Repeat the lines below word for word, covering the stretch from the start through the line containing "[x=19, y=29]", and nothing past it.

### DATA SECTION ###

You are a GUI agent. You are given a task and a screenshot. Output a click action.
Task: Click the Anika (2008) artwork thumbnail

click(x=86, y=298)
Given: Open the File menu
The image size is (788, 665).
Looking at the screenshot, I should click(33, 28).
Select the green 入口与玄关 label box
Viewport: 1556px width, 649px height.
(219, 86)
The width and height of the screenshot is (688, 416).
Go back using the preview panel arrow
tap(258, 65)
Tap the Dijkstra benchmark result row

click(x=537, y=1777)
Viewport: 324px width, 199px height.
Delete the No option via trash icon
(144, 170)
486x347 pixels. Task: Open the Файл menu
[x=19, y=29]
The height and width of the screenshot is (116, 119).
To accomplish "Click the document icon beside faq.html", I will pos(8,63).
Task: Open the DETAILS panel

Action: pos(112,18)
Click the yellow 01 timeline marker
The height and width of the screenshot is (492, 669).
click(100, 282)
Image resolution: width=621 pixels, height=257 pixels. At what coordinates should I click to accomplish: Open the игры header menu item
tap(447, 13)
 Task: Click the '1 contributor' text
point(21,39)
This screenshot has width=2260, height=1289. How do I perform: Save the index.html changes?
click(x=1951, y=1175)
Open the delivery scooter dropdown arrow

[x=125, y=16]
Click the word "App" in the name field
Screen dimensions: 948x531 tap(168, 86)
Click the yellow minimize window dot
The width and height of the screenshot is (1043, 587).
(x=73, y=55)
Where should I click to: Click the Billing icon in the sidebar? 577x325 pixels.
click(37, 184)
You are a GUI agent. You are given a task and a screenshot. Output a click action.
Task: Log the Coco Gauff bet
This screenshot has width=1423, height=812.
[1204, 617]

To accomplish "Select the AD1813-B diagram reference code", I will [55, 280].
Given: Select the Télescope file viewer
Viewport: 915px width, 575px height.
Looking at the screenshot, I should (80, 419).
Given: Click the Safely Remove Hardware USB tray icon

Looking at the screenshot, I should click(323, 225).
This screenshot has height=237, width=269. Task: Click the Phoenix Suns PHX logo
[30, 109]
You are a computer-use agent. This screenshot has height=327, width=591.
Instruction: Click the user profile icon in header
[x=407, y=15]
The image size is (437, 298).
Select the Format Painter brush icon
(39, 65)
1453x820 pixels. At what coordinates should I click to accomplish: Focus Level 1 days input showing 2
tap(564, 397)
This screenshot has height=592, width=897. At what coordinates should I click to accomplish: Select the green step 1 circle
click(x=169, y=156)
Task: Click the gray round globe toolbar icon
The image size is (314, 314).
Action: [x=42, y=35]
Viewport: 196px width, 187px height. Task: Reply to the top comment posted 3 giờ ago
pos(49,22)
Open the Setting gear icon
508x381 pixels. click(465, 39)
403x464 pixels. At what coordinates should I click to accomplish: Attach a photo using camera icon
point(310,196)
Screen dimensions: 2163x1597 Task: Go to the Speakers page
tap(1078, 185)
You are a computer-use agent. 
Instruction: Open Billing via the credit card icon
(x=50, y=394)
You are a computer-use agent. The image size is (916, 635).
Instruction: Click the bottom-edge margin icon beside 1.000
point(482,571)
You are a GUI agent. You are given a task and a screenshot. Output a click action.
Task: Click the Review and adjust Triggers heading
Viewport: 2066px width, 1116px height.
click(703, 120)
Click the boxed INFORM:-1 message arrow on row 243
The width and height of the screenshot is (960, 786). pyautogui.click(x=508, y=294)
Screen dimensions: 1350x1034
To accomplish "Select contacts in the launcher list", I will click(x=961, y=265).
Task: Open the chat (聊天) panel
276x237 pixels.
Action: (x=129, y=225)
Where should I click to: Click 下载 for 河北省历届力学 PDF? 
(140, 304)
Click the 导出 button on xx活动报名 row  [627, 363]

###

- [SOLVED PROBLEM]
You are a GUI agent. You are given a task and a screenshot. Output a click action.
Task: Click the Anika (2008) artwork thumbnail

click(x=86, y=298)
Given: Open the File menu
The image size is (788, 665).
Looking at the screenshot, I should click(33, 28).
Select the green 入口与玄关 label box
Viewport: 1556px width, 649px height.
(219, 86)
The width and height of the screenshot is (688, 416).
Go back using the preview panel arrow
tap(258, 65)
Tap the Dijkstra benchmark result row

click(x=537, y=1777)
Viewport: 324px width, 199px height.
Delete the No option via trash icon
(144, 170)
486x347 pixels. Task: Open the Файл menu
[x=19, y=29]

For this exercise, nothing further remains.